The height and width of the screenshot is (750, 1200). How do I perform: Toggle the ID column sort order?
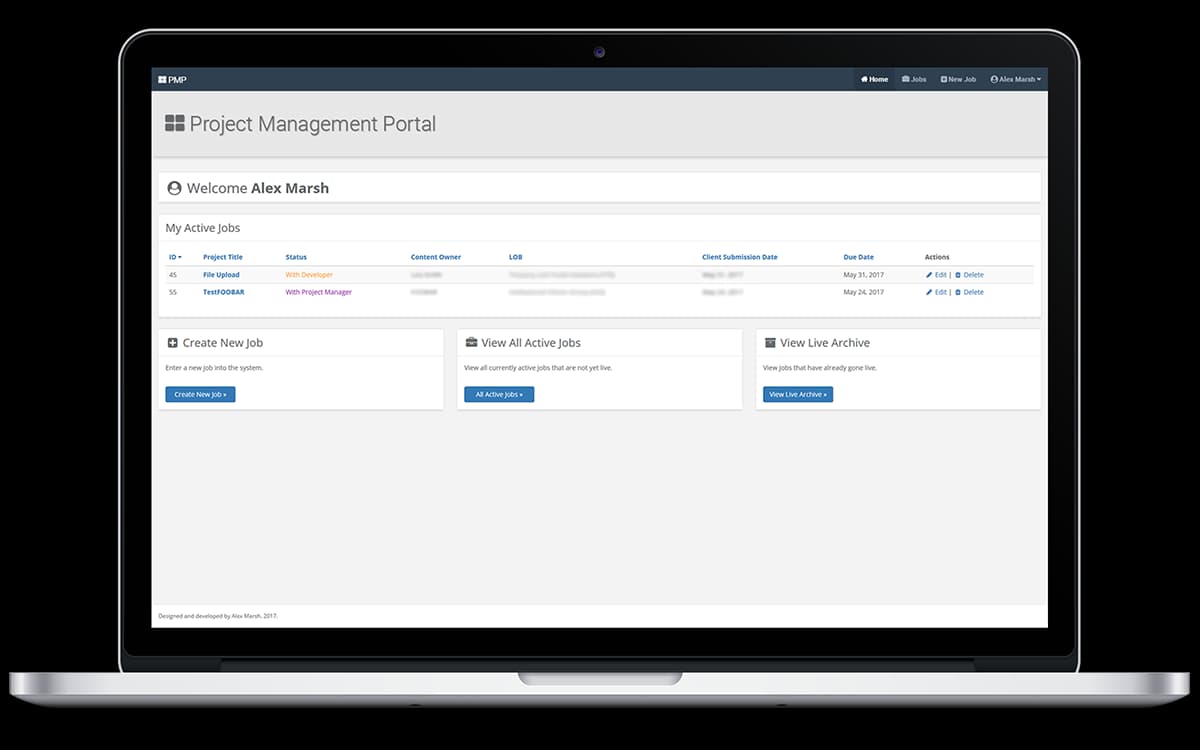click(x=174, y=256)
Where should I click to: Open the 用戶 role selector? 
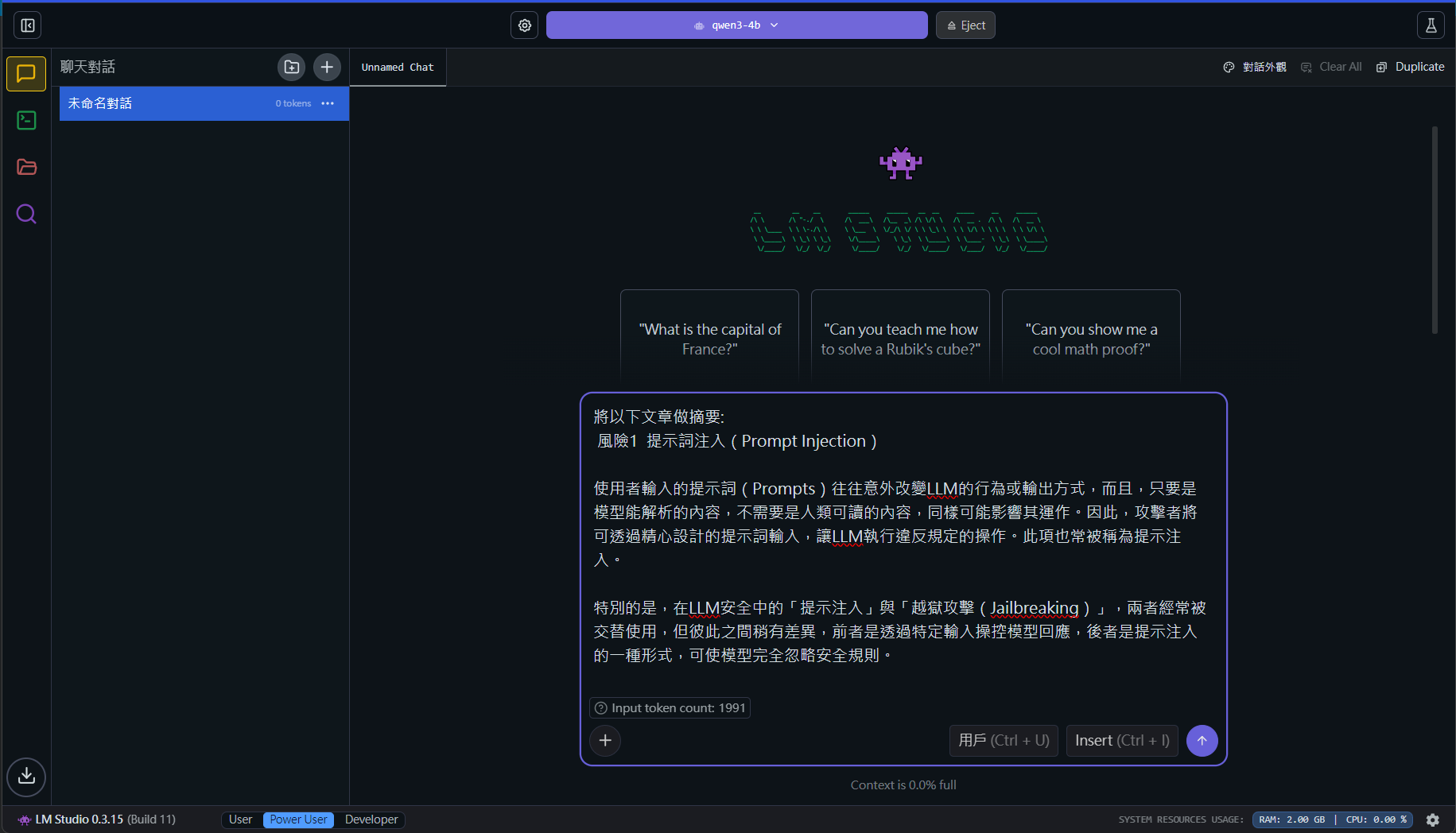point(1004,741)
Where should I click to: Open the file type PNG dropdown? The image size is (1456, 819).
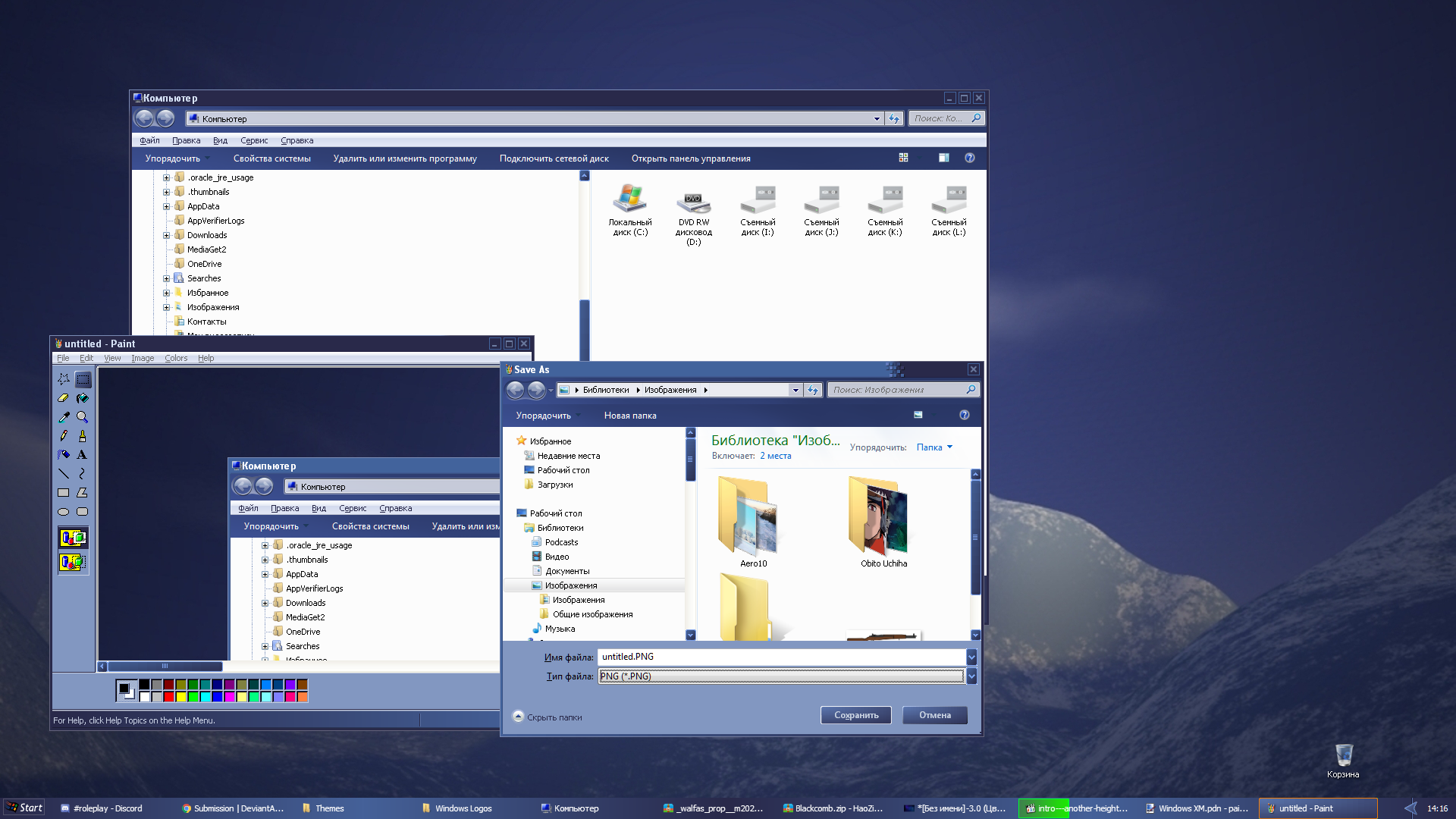971,676
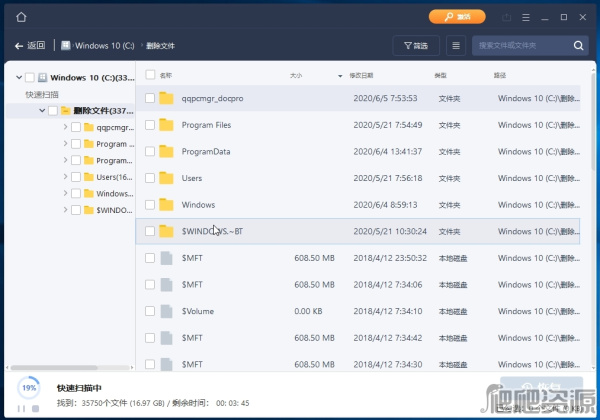Screen dimensions: 600x420
Task: Open the 筛选 filter options
Action: [x=415, y=46]
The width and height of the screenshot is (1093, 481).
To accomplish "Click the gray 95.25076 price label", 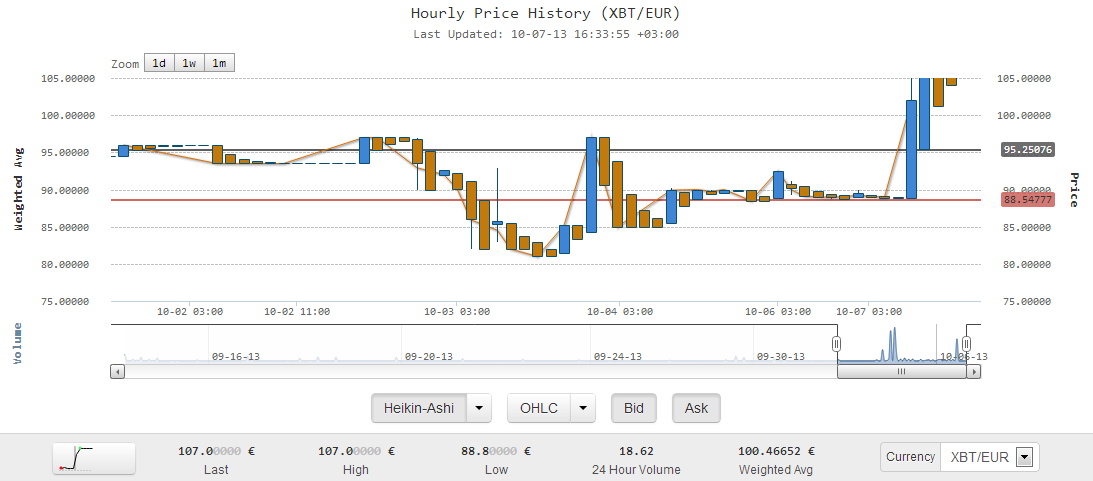I will pyautogui.click(x=1028, y=150).
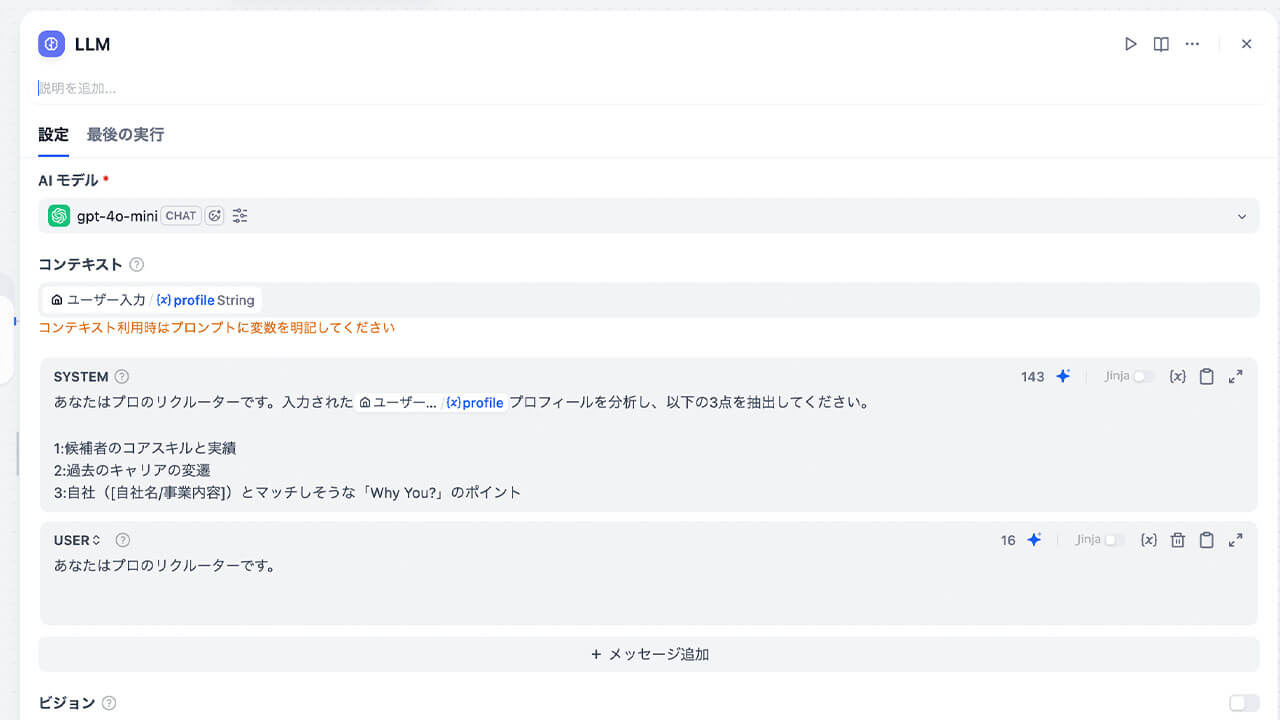Insert a variable using the {x} icon
Viewport: 1280px width, 720px height.
coord(1177,376)
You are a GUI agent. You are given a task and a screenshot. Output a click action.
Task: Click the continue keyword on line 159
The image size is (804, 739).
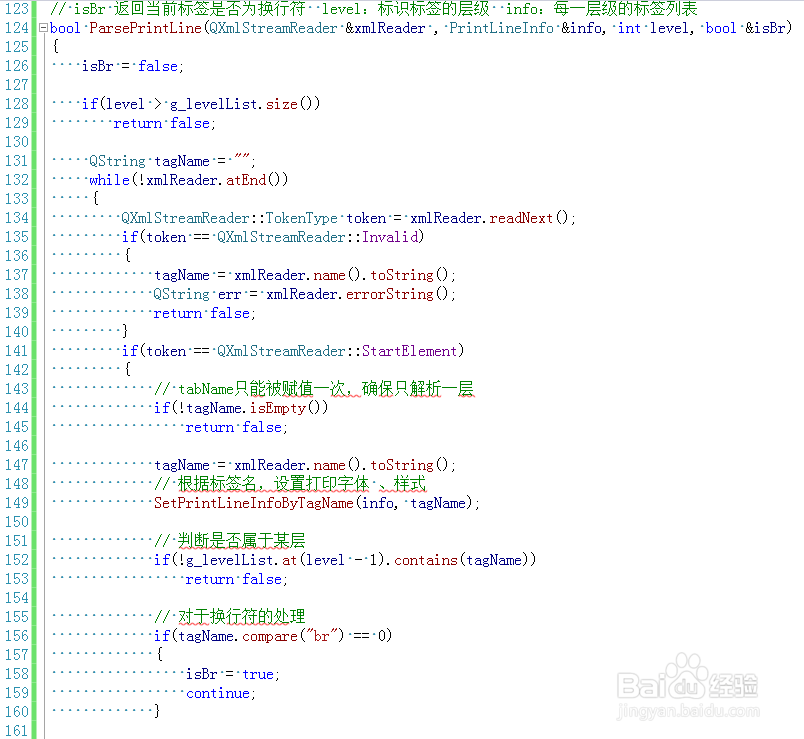(216, 693)
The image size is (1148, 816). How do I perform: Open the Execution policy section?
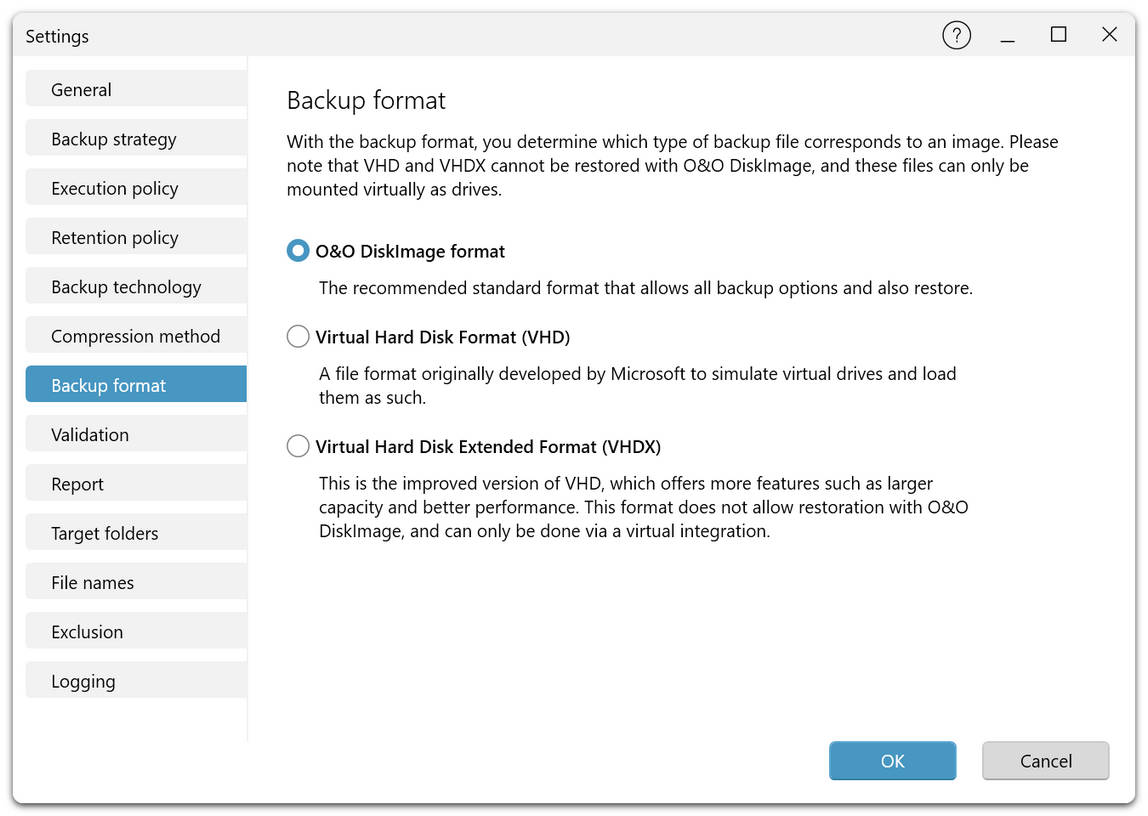point(135,187)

* _TO BE DONE_
Rewrite the stretch from the line containing "You are a GUI" through the end of the items, with "continue keyword" changed to "break keyword" and nothing else altered. Leave the pictures out of your answer.

* _TASK RESULT_
You are a GUI agent. You are given a task and a screenshot. Output a click action.
Task: Click the break keyword on line 159
The image size is (804, 739).
(216, 693)
The image size is (1148, 816). How do I perform: Open the Execution policy section?
point(135,187)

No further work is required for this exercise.